Des troubles psychosociaux

« Les veuves sont également plus sujettes aux troubles émotionnels et psychosociaux que les femmes ou les hommes mariés, généralement en raison de problèmes liés à l’exclusion sociale, au mariage forcé, à la violence sexiste, et à l’absence d’opportunités économiques et de possibilités d’éducation », a souligné Mme Zalesne.

« Dans la société patriarcale afghane, la mort d’un époux réduit non seulement l’indépendance financière de sa femme, mais affecte aussi sa perception de la protection sociale », a expliqué Hussein Ali Moin, responsable au ministère de la Femme.

« Les veuves sont également plus sujettes aux troubles émotionnels et psychosociaux que les femmes ou les hommes mariés »

Le gouvernement et les bailleurs de fonds à la traîne

À l’instar de Soraya Subhrang, membre de la Commission afghane indépendante des droits humains, certains activistes des droits de la femme ont critiqué le gouvernement et les bailleurs de fonds internationaux, qui n’en font pas assez, selon eux, pour soulager les souffrances des veuves.

« Les femmes afghanes en général et les veuves en particulier n’ont pas voix au chapitre et sont aussi privées de toute représentation significative dans les institutions publiques », a déploré Mme Subhrang.

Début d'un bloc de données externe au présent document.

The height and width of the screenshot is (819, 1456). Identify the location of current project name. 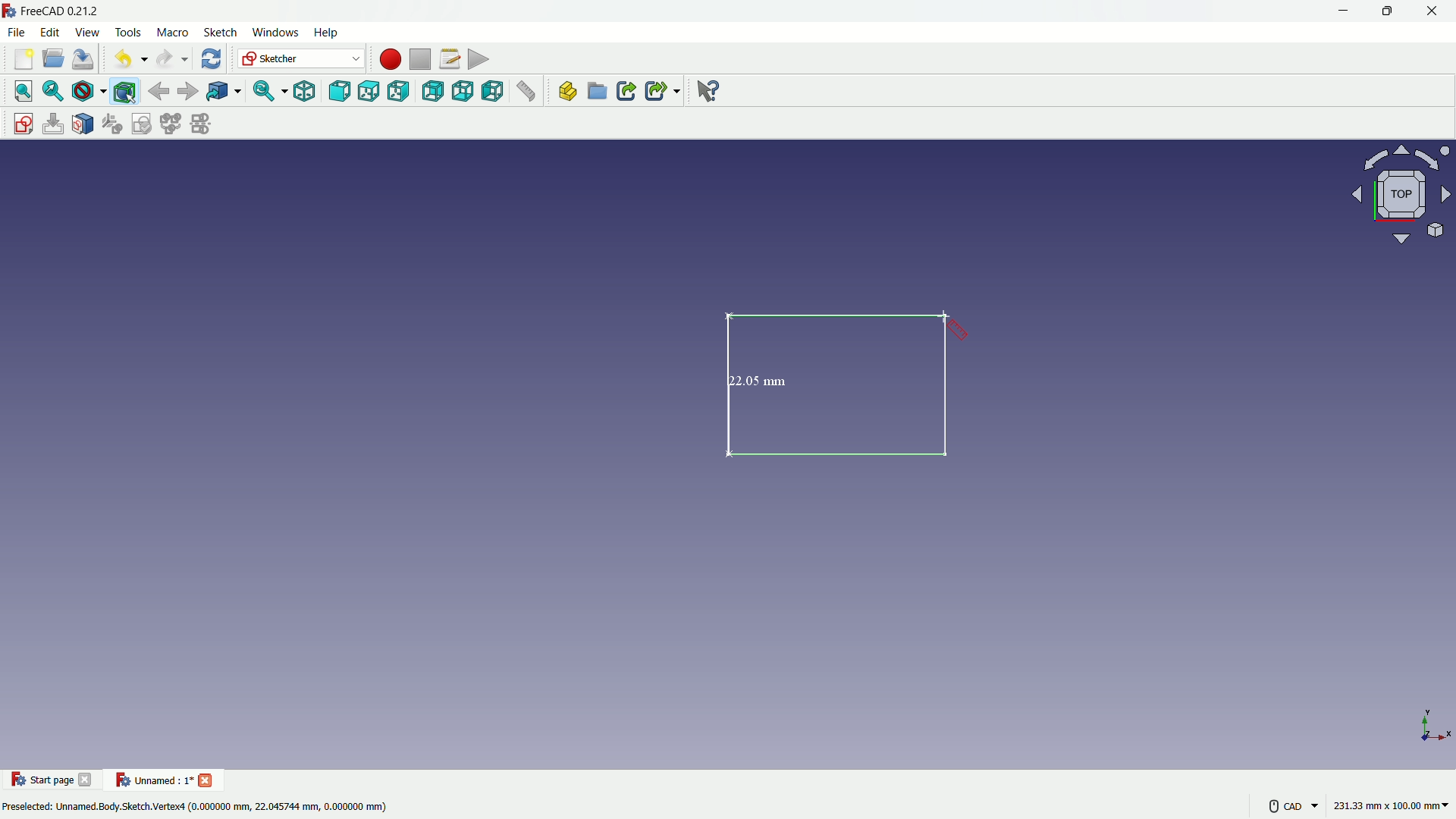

Un avis que semblent partager les fonctionnaires du ministère de la Femme, qui reconnaissent aussi que les veuves afghanes vivent souvent dans des conditions déplorables et que des efforts supplémentaires doivent être faits pour résoudre leurs problèmes.

La stratégie provisoire de développement national de l’Afghanistan (i-ANDS) a un objectif noble : réduire d’au moins 20 pour cent la pauvreté chez les femmes et s’assurer qu’elles représentent au moins 20 pour cent des effectifs de tous les organismes publics d’ici 2010. Mais à en croire les analystes, il y a encore beaucoup à faire pour améliorer les conditions de vie des veuves comme Zulaikha.